*TUGAS A:* Dari teks tentang kebohongan orang tua kepada anak di bawah, salin setiap kalimat paragraf yang memuat kata "kebohongan", tanpa menyertakan judul.
*TUGAS B:* Buat ringkasan dua kalimat untuk teks tentang kebohongan orang tua kepada anak yang tercantum di bawah.
*TUGAS C:* Kembalikan tanpa perubahan bagian teks tentang kebohongan orang tua kepada anak di bawah, dari "Semua orang tua" sampai dengan "alias white lies?".

Keluarga

11 Bentuk Kebohongan Orang Tua kepada Anak

11 Bentuk Kebohongan Orang Tua kepada Anak

Semua orang tua tentu setuju bahwa kebohongan adalah hal yang harus dihindari dalam pola asuh anak alias parenting. Lalu, bagaimana jika kebohongan itu dilakukan demi kebaikan atau yang biasa kita kenal dengan istilah 'kebohongan putih' alias white lies?

Kebohongan putih bisa diartikan sebagai kebohongan yang tujuannya bukan menyakiti lawan bicara. Dalam hal mengasuh anak, misalnya, orang tua kadang-kadang melakukan kebohongan ini, baik secara sadar maupun tidak sengaja, sekali-dua kali dalam satu hari.

Ibu pernah melakukan kebohongan putih ini? Kalau iya, tenang, ibu tidak sendiri.

*BAHAN SUMBER:*
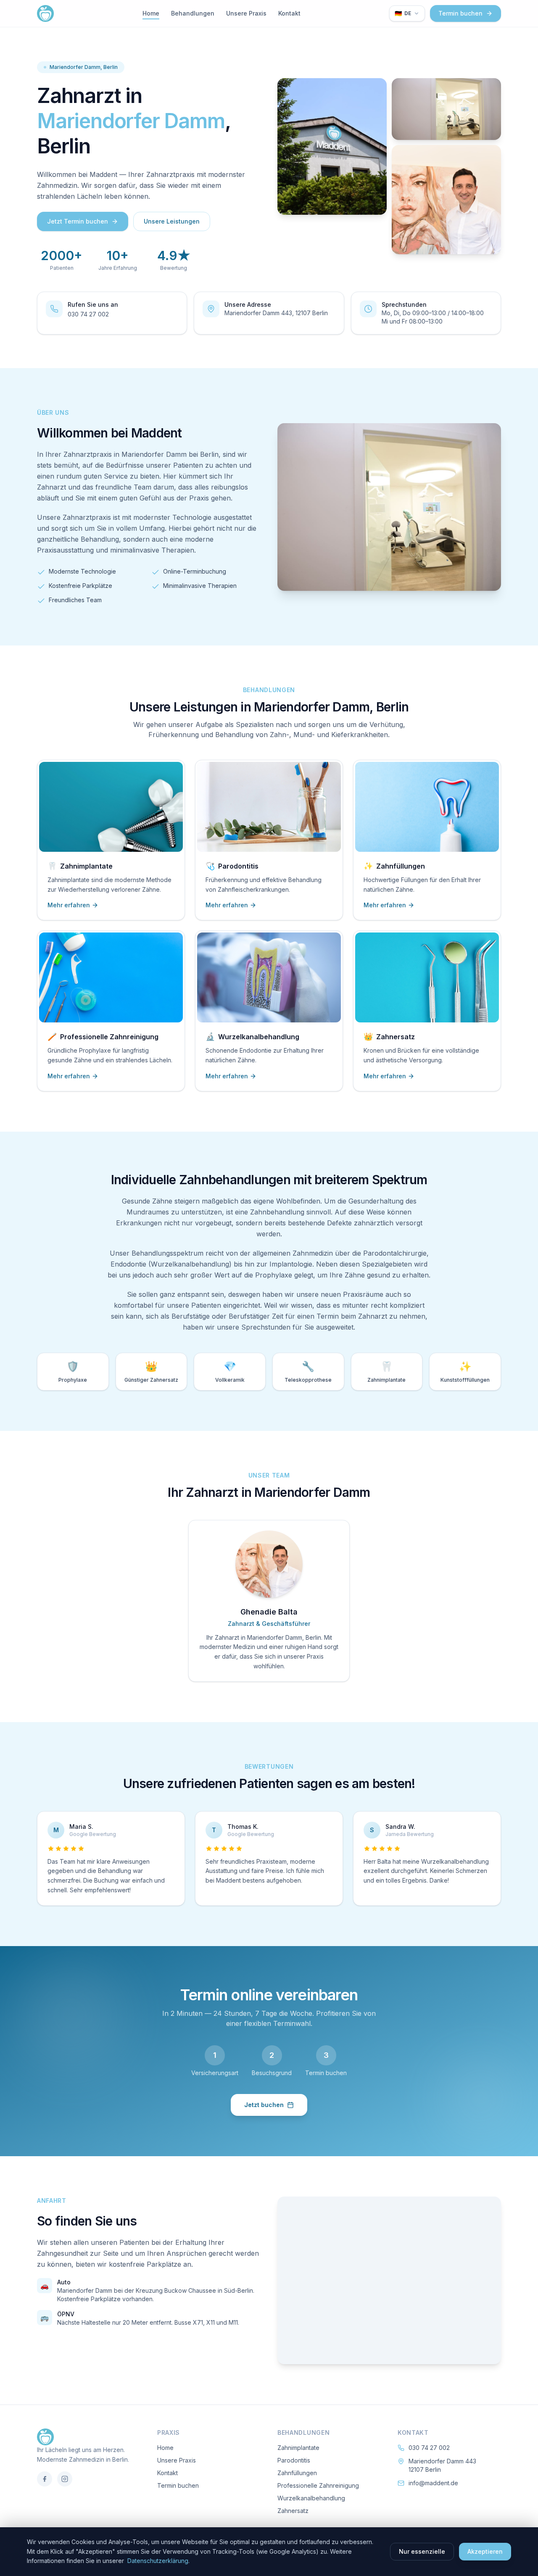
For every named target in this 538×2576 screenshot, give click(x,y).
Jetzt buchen (264, 2104)
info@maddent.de (433, 2482)
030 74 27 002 (88, 314)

*HASIL TUGAS A:*
Semua orang tua tentu setuju bahwa kebohongan adalah hal yang harus dihindari dalam pola asuh anak alias parenting.
Lalu, bagaimana jika kebohongan itu dilakukan demi kebaikan atau yang biasa kita kenal dengan istilah 'kebohongan putih' alias white lies?
Kebohongan putih bisa diartikan sebagai kebohongan yang tujuannya bukan menyakiti lawan bicara.
Dalam hal mengasuh anak, misalnya, orang tua kadang-kadang melakukan kebohongan ini, baik secara sadar maupun tidak sengaja, sekali-dua kali dalam satu hari.
Ibu pernah melakukan kebohongan putih ini?

*HASIL TUGAS B:* Orang tua sepakat bahwa kebohongan harus dihindari dalam pola asuh anak, tetapi ada pula kebohongan putih, yakni kebohongan yang tujuannya bukan menyakiti lawan bicara. Dalam mengasuh anak, orang tua kadang-kadang melakukan kebohongan ini, baik secara sadar maupun tidak sengaja, sekali-dua kali dalam satu hari, dan ibu yang pernah melakukannya tidak sendiri.

*HASIL TUGAS C:*
Semua orang tua tentu setuju bahwa kebohongan adalah hal yang harus dihindari dalam pola asuh anak alias parenting. Lalu, bagaimana jika kebohongan itu dilakukan demi kebaikan atau yang biasa kita kenal dengan istilah 'kebohongan putih' alias white lies?